True Detective: Night Country's VFX Supervisor Barney Curnow reveals how the eeriest, snowiest moments were made
Author: Ellie Calnan
Published: 22 Feb 2024
True Detective: Night Country's VFX supervisor Barney Curnow hadn't anticipated his workload to be quite so big. “The nature of the show being so outdoors, and weather dependent meant there ended up being quite a lot of stuff that we couldn’t directly plan for,” he explains of the Alaska-set Iceland-shot series starring Jodie Foster and Kali Reis.
The result was over 1000 shots using VFX, originally expected to be 700-800, from the memorable opening sequence to some of Night Country’s more gruesome scenes as well as the town’s Alaskan features. Nine different VFX vendors were brought in to work on specific scenes, such as London-based BlueBolt and US-based Encore. The show’s $60m budget included “quite a big slush fund for the unexpected” Curnow says.
Even the most expected shots underwent several changes by the time post-production rolled around in April 2023 - filming having started in November 2022 after five months of prep. The polar bear, which plays a significant role in connecting the show’s two protagonists, was originally malnourished in pre-visualisation before rewrites called for a “plumper” look.
“The shots of [the bear] are all quite lingering as well. You're there looking at this thing so, it needs to stand up to a fair bit of scrutiny,” says the supervisor who used London-based Cinesite for the animation. The eyes, Curnow explains, are usually the trickiest part to get right when doing creature work. “When you look into an animal's eyes, you're very aware you’re looking into something that's not human,” he says. “Getting that glassiness right is very important because otherwise it is very jarring. It’s a very sensitive thing.”
Filming in Iceland, in and around Reykjavík mostly, helped accommodate the story unfolding during Alaska’s ‘polar night’ where darkness envelops the fictional town of Ennis 24/7. “We were dealing with a lot of blackness and shooting at night has its own challenges,” Curnow explains. “[With] visual effects on material shot at night, you have quite fine tolerances in terms of what's visible and what's not.”
This included the exteriors of Tsalal Station, where the missing scientists were based, which was created by London-based studio Rumble.

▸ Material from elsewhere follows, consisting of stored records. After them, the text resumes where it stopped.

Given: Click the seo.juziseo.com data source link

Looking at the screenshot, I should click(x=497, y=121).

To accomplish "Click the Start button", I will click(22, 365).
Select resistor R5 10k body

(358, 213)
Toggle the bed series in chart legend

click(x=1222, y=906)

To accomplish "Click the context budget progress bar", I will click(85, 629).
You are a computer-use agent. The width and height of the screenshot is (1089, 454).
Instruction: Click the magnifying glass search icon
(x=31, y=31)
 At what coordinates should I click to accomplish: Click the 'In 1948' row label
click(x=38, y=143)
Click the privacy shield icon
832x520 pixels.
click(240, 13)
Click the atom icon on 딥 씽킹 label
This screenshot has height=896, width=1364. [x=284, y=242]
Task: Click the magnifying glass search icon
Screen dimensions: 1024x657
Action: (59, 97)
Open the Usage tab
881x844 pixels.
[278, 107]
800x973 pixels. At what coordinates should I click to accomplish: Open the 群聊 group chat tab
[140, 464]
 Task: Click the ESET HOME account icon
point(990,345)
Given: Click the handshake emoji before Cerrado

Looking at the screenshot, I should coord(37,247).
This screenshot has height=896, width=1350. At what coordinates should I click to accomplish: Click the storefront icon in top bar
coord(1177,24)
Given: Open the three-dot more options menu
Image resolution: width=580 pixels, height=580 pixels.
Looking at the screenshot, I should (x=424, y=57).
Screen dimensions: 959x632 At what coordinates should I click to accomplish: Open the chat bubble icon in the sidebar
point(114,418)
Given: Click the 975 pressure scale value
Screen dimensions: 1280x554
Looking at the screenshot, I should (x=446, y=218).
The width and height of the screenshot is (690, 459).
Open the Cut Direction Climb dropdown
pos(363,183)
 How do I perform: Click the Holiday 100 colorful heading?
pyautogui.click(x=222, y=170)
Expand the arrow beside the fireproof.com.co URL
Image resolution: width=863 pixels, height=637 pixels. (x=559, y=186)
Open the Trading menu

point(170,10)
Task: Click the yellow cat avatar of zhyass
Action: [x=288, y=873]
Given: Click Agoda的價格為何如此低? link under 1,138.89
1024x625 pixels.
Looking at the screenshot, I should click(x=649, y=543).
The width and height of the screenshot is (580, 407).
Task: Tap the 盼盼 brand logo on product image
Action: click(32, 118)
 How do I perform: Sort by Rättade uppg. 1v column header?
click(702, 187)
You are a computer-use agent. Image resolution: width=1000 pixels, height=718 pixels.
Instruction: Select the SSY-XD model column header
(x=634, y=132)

Ensuring the digital model sat correctly on the landscape meant using motion tracking, which had to be carried out in sunlight for visibility before day-for-night colour grading was employed. “It’s a notoriously tricky thing,” Curnow explains. “It’s something that always catches my eye in other shows when it’s not done very well. To still make it that you see enough, and you can make sense of what light there is. To get the brightness of the sky versus the hills in front of them and that kind of thing.”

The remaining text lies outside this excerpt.